Monday, May 14, 2007

Hail Mommy!

Sunday was our first Mother's Day. I've always liked Mother's Day because I love my own mom and have always wanted to make her happy...

But I've never experienced anything like yesterday. We didn't do too much, no breakfast in bed, no day of beauty, nothing like that. We got up, had some coffee. We had a few friends sleeping over after our Walpurgis celebration on Saturday, so we got to enjoy that. Saturday night was also a rare treat: the boy-o went to sleep around 9 and we stayed up until 11:30 hanging out with another couple. What a treat that was, to feel like regular adults again.

We went over my parents for brunch, had a lazy morning there, and then we went to a free concert at Seven Arrows Herb Farm. Put Thorsbaby in a front carrier backpack and stood around in the sun watching a jugband, watching our friends' three and a half year old daughter dance. I was overwhelmed by the beauty which having a child has brought into our life. I got to take in the whole scene with his five month old eyes -- the sun, the leaves, the joy of the dancing children, the silly music, the love in his mothers' eyes. You only walk this way once. It's good to have a child.

Friday, May 11, 2007

when it all goes wrong at once

I never thought I'd see so many things go wrong in a short bit of time as last night.

I'd kegged up five gallons of homebrew on Sunday. It was perfect, malty, bitter, deliciously creamy altbier. I even cold conditioned it with some gelatin to clear it a bit more then my average homebrew. We're having about 10 people over on Saturday for Summerfinding and I wanted it carbonated and ready, so I put it under about 30 PSI. On Tuesday night, my wife and I decided we were morally obligated to do a little quality control... you know, just to make sure we aren't serving inferior beer. So, while still under the high pressure, I hooked it up to the tap, pulled a couple of frothy pints, let them settle, and we drank them and man... there's nothing so great as the smug feeling of drinking a beer that's better then anything in the store. Now... I forgot to disconnect the keg from the tap. Well I didn't quite forget, more like I said, eh I'll probably have a pint tomorrow to so I'll just leave it hooked up.

So last night, we decided to have another pint each, and... the keg was empty. Where did it go? I swear, I didn't get thirty and Thorsbaby is not quite big enough to start drinking my beer when I'm not looking. I was looking for a flood somewhere. My first thought was the keg had exploded from the pressure and I thought I'd find five gallons of beer flooding the bottom of the kegerator. It was dead dry, no beer anywhere. Exploring further... the beer line had split just a tiny bit where it went through the small hole in the top of the fridge, and under 30 PSI had sprayed out quietly and slowly enough to... drip down the back of the fridge... run along the floor under the bar... and drip down a gap between the floor and the wall silently into the basement. I'm afraid to look in the basement. The good news is it dripped into part of the basement that no human can get to. We have a hundred-year old house... it's got nooks and crannies. One of which has five gallons of delicious beer in it. So I figure the housewights got thirsty.
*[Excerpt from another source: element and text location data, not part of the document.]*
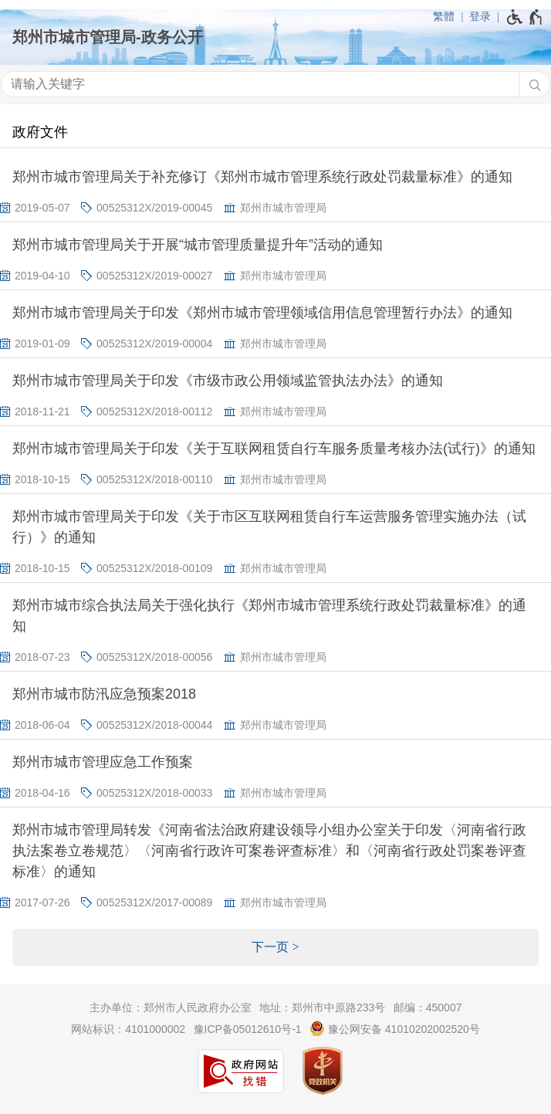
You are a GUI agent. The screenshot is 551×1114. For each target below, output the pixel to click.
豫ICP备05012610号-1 (248, 1029)
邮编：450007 (428, 1007)
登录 (480, 16)
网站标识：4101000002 (128, 1029)
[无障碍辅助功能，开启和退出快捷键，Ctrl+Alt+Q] (525, 17)
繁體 (444, 16)
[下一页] (275, 947)
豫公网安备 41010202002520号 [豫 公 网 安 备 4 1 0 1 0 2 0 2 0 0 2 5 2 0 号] (394, 1028)
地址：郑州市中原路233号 (322, 1007)
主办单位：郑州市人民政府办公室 (171, 1007)
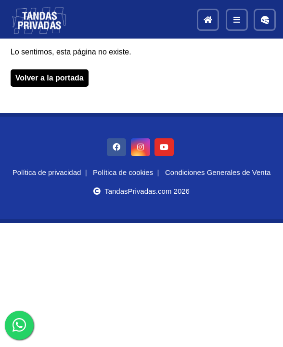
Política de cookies (123, 172)
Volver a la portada (49, 78)
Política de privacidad (47, 172)
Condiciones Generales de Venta (217, 172)
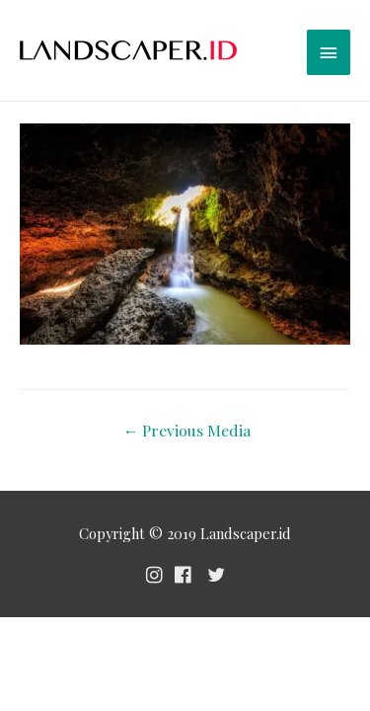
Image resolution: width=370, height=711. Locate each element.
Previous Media (187, 430)
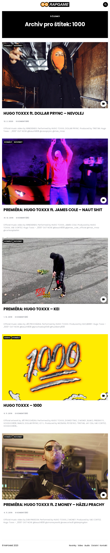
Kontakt (103, 545)
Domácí (8, 46)
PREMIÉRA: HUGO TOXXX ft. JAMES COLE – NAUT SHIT (52, 210)
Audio (7, 338)
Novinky (18, 46)
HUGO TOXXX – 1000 (22, 405)
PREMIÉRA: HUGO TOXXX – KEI (31, 309)
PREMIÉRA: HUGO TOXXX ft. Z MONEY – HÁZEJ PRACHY (53, 504)
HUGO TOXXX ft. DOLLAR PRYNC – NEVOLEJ (43, 113)
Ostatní (94, 545)
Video (80, 545)
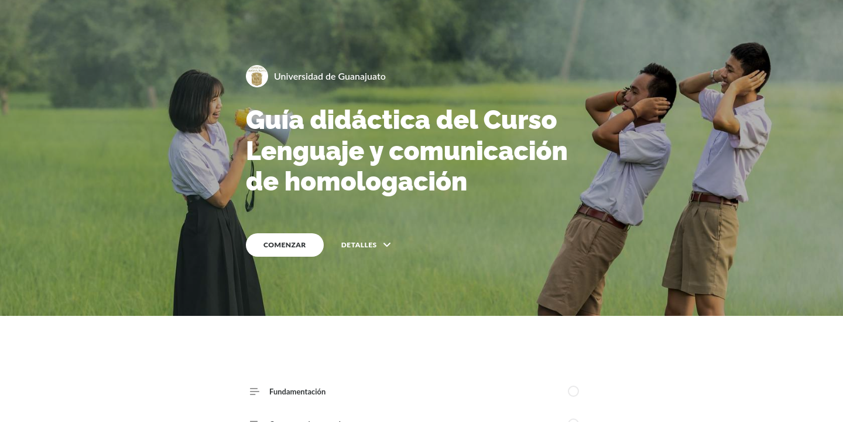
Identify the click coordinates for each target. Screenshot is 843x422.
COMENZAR (284, 244)
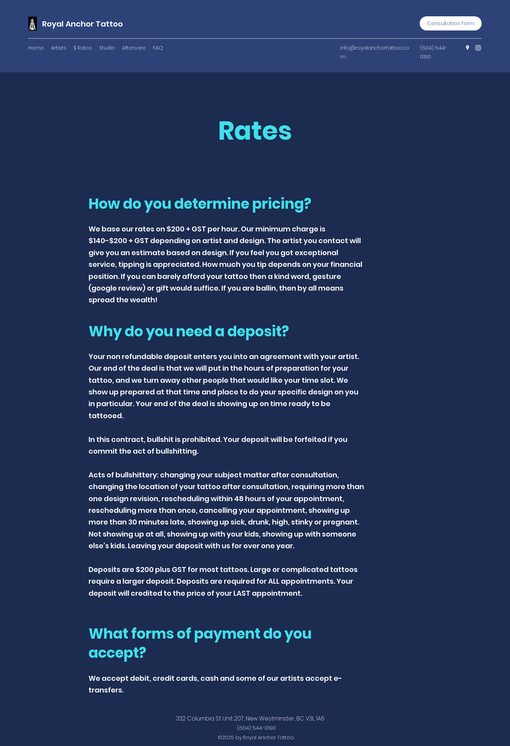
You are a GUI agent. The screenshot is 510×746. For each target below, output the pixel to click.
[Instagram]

Then, ten minutes later, the boy managed to cause three ounce of milk to spill all over his mommy, the couch, and himself. Don't ask me how, he managed to unscrew the bottle cap while his mommy was feeding him.

Then, while going to wet a facecloth to clean him up, I stepped barefoot in a puddle of fresh cat piss.

This morning, the coffee pot broke.

You figure it out, I can't. We're keeping a low profile today.... I can't take any chances!

Friday, May 4, 2007

almost five months

Today is May 4th, that's five months from the boy's original due date. I'm stunned to think back to december 4th. My wife was giant! We were so excited and happy and scared and stunned and oh my gods it was so intense I thought I was gonna die. And then the 'due date' came and went and holy crap, I thought it was the worst thing that ever happened to us. Those due dates are ridiculous anyway, they should be outlawed.

So just a little HOLY SHIT to the world to look at Thorsbaby in all his smiling laughing giggly glory and remember when we couldn't believe he'd ever get out of his mommy... a little HOLY SHIT to look at those sturdy hands, chubby legs, and strong arms and remember when he was two days old and couldn't breastfeed and had lost 13% of his body weight and I knew, deep in my heart, that he was going to slip away if we didn't get him some nourishment... and one more HOLY SHIT to see him balance on his butt for a second before he topples over, to see him raise his body up on tummy time like it's nothing, and a forward looking HOLY SHIT because I know he'll be crawling before I believe it.